Soon, the crops begin to fail, and misfortune descends upon their village. Vasya does what she can to honour the spirits that protect their settlement, having realised that their folkloric rituals have more of a purpose than many suspect, but she soon faces a bigger issue as it becomes apparent that an evil presence seeks to unleash itself upon the world – a presence that they are becoming increasingly vulnerable to.
Vasya is a fantastic character, and one who evoked a whole range of emotions for me. The attitude to young women at the time this is set is that, upon reaching a certain age, they would either marry the man her family chose for her or enter a convent, and neither of these options is at all palatable to Vasya:
Always someone else must decide for me. But this I will decide for myself.

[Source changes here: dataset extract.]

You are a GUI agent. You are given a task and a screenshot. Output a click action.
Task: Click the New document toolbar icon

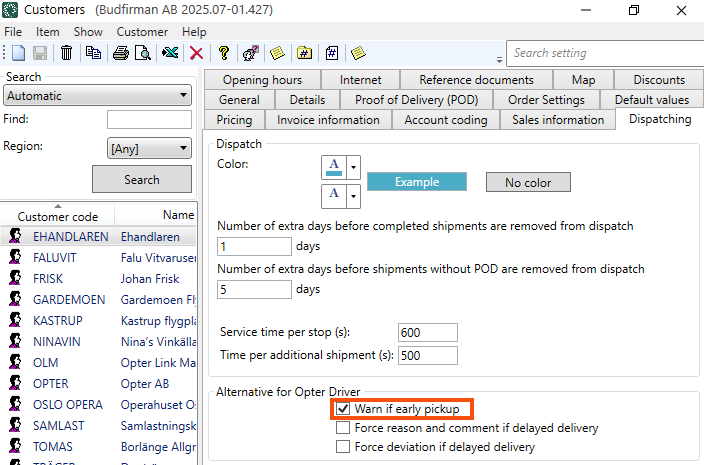coord(18,53)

I loved her determination to make her own choices, even as those choices meant that she became increasingly alone and cut-off from those around her. I also cheered her courage throughout the novel as she sets out to single-handedly protect those around her, despite the punishments and scant thanks that her actions result in.
I did find The Bear and the Nightingale a little slow-paced to begin with. The initial part of the novel introduces the characters to the reader and gives a sense of time and place, but there isn’t a great deal that actually happens. It’s worth persevering with if you feel like this, however – whilst it may be slow to start, once it got going I couldn’t put it down.
The Bear and the Nightingale is Arden’s debut novel, and is a beautifully written evocation of winter and old Russian folktales. It has been compared to Naomi Novik’s Uprooted and the works of Neil Gaiman. I was also reminded of Hannah Kent’s The Good People (which isn’t out until next year) in the clash between Christianity and more traditional beliefs and rituals. I understand that there are two more novels planned in this series, and I can’t wait to find out what this spirited young woman gets up to next.
The Bear and the Nightingale will be published on 26 January 2017. Many thanks to Tess Henderson for providing a copy for review.